Dans la série des fables et maximes inspirées de l’Hitopadesh et du Pancha-tantra…
Un jour, la biche nommée Tchitranga, en proie à une grande anxiété, arriva en trombe sur les rives du lac où se trouvaient la tortue Manthara et ses hôtes. Effrayés par cette irruption soudaine, Manthara se réfugia dans l’eau, la souris dans son trou et le corbeau dans l’arbre surplombant le lac. Bien que ce dernier pût voir assez loin aux alentours, il ne trouva aucun indice de ce qui avait bien pu effrayer la biche.
Au bout d’un moment, tous se réunirent au pied de l’arbre, et Manthara dit:
— Ô douce biche!
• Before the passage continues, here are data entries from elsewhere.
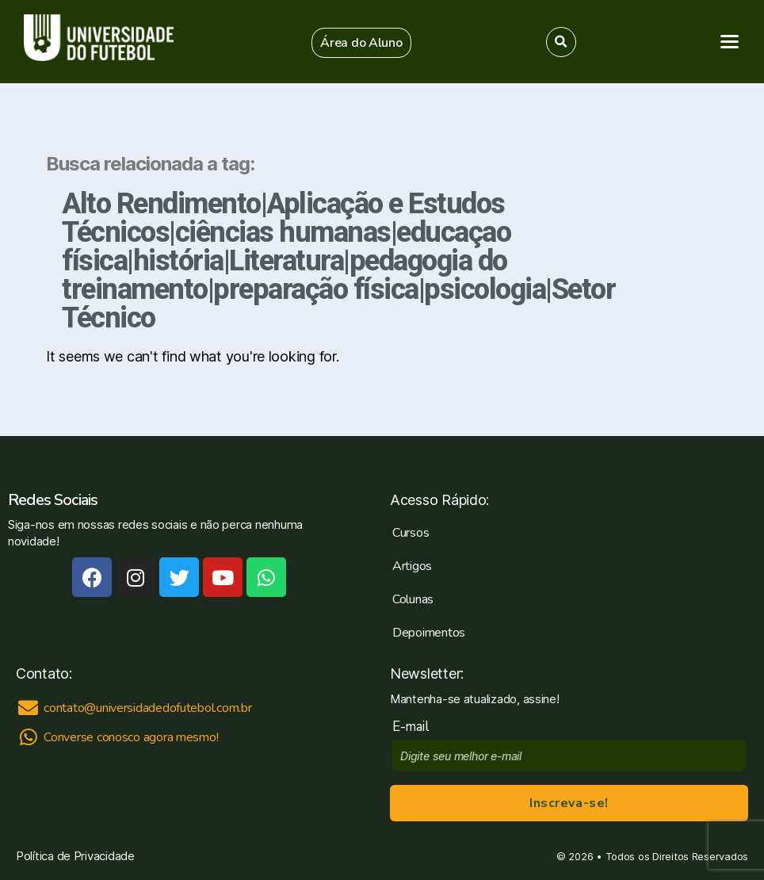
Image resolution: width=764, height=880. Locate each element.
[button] (361, 43)
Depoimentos (428, 632)
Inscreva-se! (568, 803)
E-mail (414, 726)
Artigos (412, 566)
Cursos (410, 532)
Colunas (413, 599)
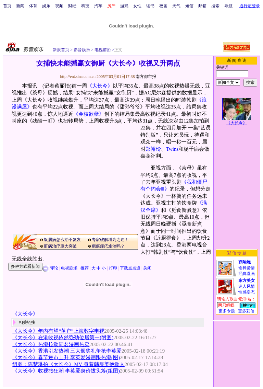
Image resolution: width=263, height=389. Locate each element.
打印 (113, 268)
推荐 (84, 268)
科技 (85, 5)
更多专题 (226, 311)
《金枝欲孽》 (88, 114)
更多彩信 (246, 311)
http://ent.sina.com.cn (78, 76)
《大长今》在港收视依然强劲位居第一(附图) (62, 337)
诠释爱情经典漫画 (246, 268)
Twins (172, 149)
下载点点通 (130, 268)
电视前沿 (102, 49)
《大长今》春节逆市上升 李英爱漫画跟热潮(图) (66, 357)
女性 (137, 5)
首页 (7, 5)
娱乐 (46, 5)
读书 (150, 5)
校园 (163, 5)
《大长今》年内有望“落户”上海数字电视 (58, 331)
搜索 (215, 5)
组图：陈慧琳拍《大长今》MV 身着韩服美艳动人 (68, 364)
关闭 (147, 268)
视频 (59, 5)
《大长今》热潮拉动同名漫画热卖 (50, 344)
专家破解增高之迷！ (110, 239)
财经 (72, 5)
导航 (228, 5)
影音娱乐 (82, 49)
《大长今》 (100, 86)
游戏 (124, 5)
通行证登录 (249, 5)
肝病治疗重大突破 (60, 246)
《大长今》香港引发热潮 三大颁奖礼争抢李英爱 (67, 351)
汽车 (98, 5)
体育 (33, 5)
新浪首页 (61, 49)
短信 (189, 5)
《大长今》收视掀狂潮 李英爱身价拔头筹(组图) (66, 371)
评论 (54, 268)
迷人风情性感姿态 (246, 286)
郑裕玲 (153, 149)
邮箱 (202, 5)
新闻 (20, 5)
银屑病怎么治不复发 (62, 239)
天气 (176, 5)
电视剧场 (69, 268)
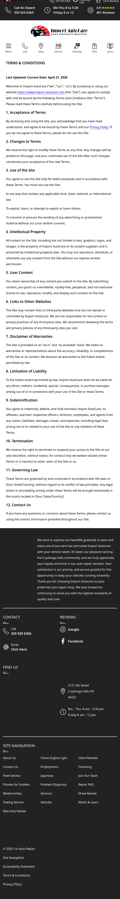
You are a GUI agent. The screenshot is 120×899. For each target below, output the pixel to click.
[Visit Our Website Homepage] (59, 31)
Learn (110, 51)
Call (25, 51)
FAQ (94, 51)
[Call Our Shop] (31, 632)
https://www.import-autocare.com (41, 92)
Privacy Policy (99, 127)
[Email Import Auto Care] (31, 647)
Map (41, 51)
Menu (8, 51)
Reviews (77, 51)
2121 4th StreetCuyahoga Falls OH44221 (81, 691)
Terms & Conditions (16, 875)
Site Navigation (13, 858)
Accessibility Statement (19, 866)
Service (58, 51)
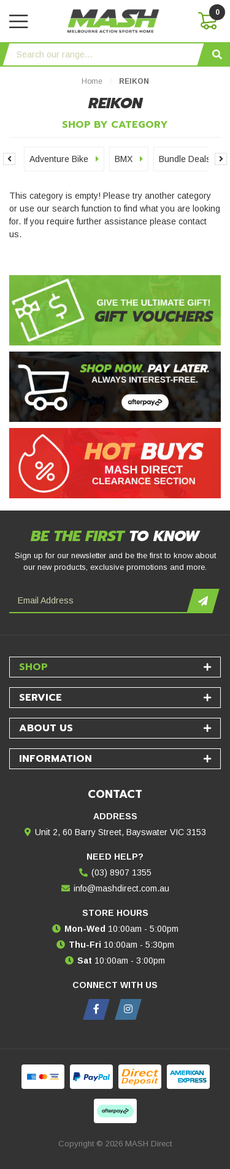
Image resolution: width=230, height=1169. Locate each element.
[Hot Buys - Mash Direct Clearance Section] (115, 463)
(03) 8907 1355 (121, 872)
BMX (129, 159)
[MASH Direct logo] (113, 20)
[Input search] (103, 54)
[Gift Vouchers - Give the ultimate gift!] (115, 310)
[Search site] (217, 54)
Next (221, 159)
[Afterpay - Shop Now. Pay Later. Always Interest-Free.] (115, 387)
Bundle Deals (190, 159)
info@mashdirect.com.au (121, 888)
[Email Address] (99, 601)
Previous (9, 159)
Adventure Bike (64, 159)
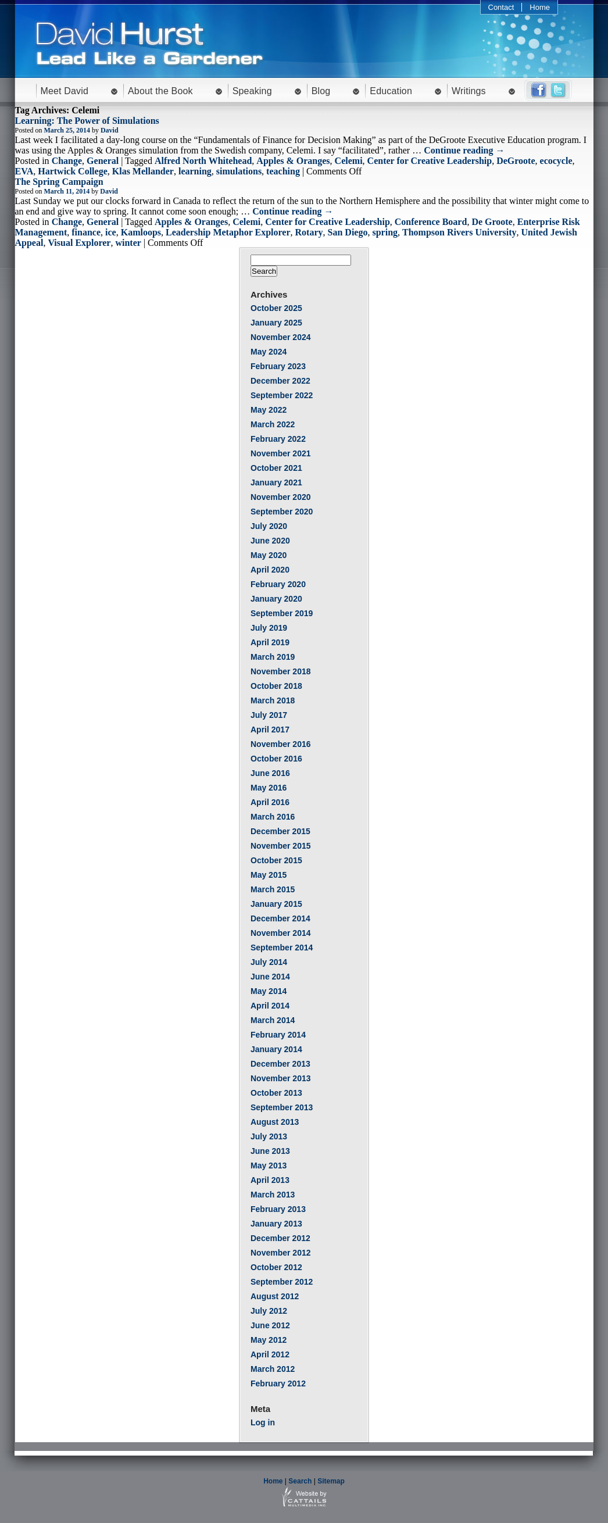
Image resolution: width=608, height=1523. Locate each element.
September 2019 (282, 613)
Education (391, 91)
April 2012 (270, 1354)
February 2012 (278, 1383)
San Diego (348, 232)
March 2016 (273, 816)
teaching (283, 171)
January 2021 (276, 482)
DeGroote (515, 161)
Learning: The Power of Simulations (87, 121)
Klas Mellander (143, 171)
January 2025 (276, 322)
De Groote (491, 222)
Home (540, 7)
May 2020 (269, 555)
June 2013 (270, 1151)
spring (385, 232)
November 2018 (281, 671)
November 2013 (281, 1078)
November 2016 (281, 744)
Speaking (252, 91)
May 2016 (269, 787)
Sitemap (331, 1481)
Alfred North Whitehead (203, 161)
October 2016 (276, 758)
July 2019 (269, 627)
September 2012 (282, 1281)
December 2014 (280, 918)
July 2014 (269, 962)
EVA (24, 171)
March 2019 (273, 657)
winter (128, 243)
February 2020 (278, 584)
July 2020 (269, 526)
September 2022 (282, 395)
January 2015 (276, 904)
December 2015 (280, 831)
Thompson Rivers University (459, 232)
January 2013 (276, 1223)
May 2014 (269, 991)
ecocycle (556, 161)
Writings (469, 91)
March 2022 (273, 424)
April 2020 (270, 569)
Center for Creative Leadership (429, 161)
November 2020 (281, 497)
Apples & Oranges (293, 161)
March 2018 (273, 700)
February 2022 (278, 439)
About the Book (160, 91)
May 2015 (269, 875)
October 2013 (276, 1092)
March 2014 (273, 1020)
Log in (263, 1422)
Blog (321, 91)
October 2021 (276, 468)
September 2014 (282, 947)
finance (86, 232)
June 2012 (270, 1325)
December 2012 (280, 1238)
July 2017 (269, 715)
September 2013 (282, 1107)
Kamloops (141, 232)
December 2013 (280, 1063)
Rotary (309, 232)
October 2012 (276, 1267)
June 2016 (270, 773)
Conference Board (431, 222)
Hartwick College (73, 171)
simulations (239, 171)
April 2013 (270, 1180)
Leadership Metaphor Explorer (228, 232)
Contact (501, 7)
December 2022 (280, 380)
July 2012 (269, 1310)
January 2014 (276, 1049)
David (110, 130)
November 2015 (281, 845)
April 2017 (270, 729)
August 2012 (275, 1296)
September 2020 (282, 511)
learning (195, 171)
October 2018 (276, 686)
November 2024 (281, 337)
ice (110, 232)
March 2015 (273, 889)
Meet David (65, 91)
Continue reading (464, 150)
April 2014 (270, 1005)
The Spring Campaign (59, 182)
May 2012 (269, 1340)
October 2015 (276, 860)
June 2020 (270, 540)
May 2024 (269, 351)
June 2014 (270, 976)
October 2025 (276, 308)
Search (300, 1481)
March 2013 (273, 1194)
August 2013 (275, 1122)
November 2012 (281, 1252)
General (103, 161)
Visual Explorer (79, 243)
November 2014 (281, 933)
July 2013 (269, 1136)
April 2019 (270, 642)
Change (67, 161)
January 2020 (276, 598)
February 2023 (278, 366)
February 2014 (278, 1034)
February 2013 (278, 1209)
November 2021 (281, 453)
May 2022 (269, 409)
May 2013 (269, 1165)
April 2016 (270, 802)
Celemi (349, 161)
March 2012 (273, 1369)
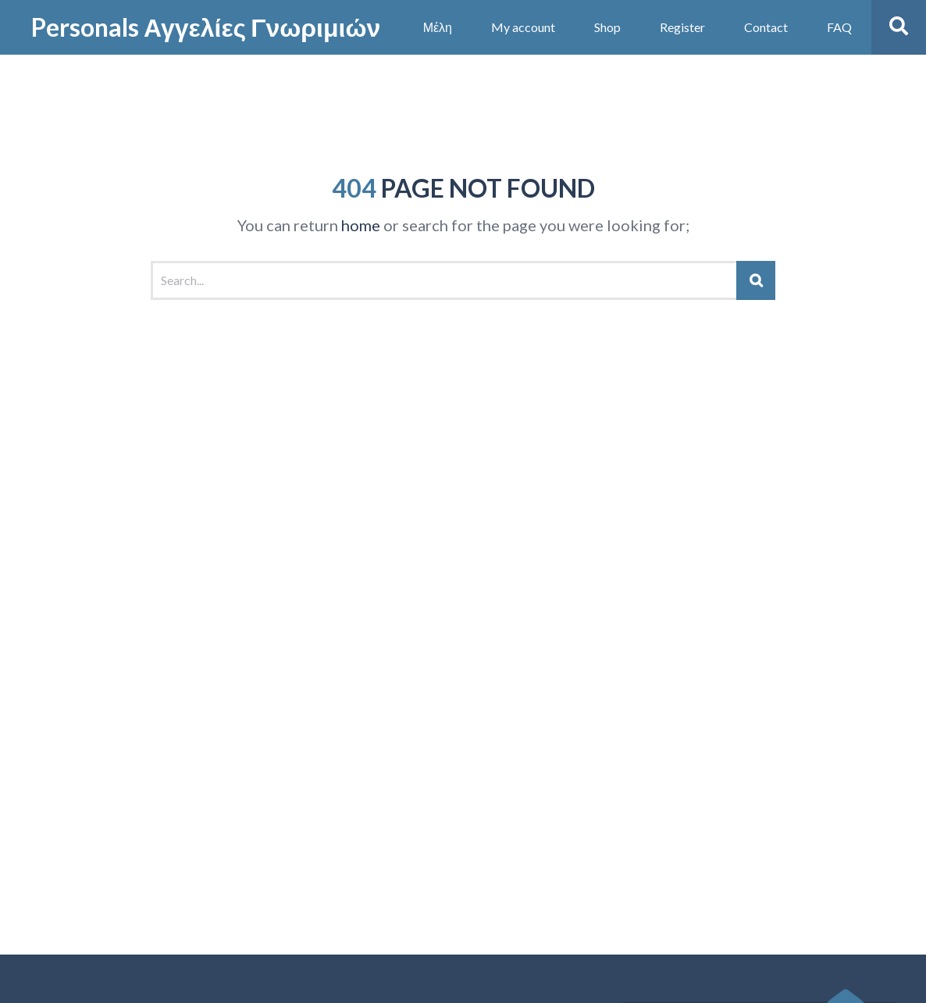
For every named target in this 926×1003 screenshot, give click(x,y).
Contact (766, 27)
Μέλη (437, 27)
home (360, 225)
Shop (607, 27)
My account (523, 27)
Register (682, 27)
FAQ (839, 27)
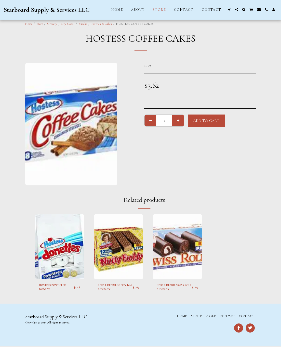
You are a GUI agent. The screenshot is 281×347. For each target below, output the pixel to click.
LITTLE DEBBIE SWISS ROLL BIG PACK (173, 287)
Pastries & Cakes (101, 24)
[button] (229, 9)
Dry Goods (68, 24)
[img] (59, 247)
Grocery (52, 24)
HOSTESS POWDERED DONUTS (55, 287)
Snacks (83, 24)
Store (40, 24)
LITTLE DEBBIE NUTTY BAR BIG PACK (115, 287)
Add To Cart (206, 120)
Tu peux rester ici et profiter paisiblement de l’eau fraîche et de l’herbe tendre qu’offrent ces lieux.
— C’est par crainte d’un chasseur que je suis venue chercher refuge auprès de vous, dit Tchitranga. Accordez-moi votre amitié, je vous en prie.
— C’est tout naturellement que nous t’acceptons comme amie, lui répondit Hiranyaka, la reine des souris. Tu peux vivre ici comme chez toi.
Il y a quatre sortes d’amis : celui qui nous est lié par les liens du sang, celui qui l’est par les liens du mariage, l’ami de la famille et celui qui nous protège en cas de détresse.
À ces mots, la biche se rasséréna et se sentit heureuse. Puis elle se désaltéra, mangea à sa faim et se reposa à l’ombre d’un arbre près du lac.
Manthara, la tortue, lui demanda alors:
— De qui as-tu si peur, chère amie? Y aurait-il vraiment des chasseurs dans cette forêt isolée?
— Au pays de Kalinga vit un roi du nom de Roukmangada. Il est en campagne dans le but de conquérir le monde, et il campe actuellement avec toute son armée sur les bords de la rivière Tchandrabhaga.
Or, j’ai entendu des chasseurs dire qu’il atteindrait ce lac dès demain matin. Il est donc dangereux de rester ici. S’il vous plaît, considérez tous mûrement la situation et prenez la décision qui convient.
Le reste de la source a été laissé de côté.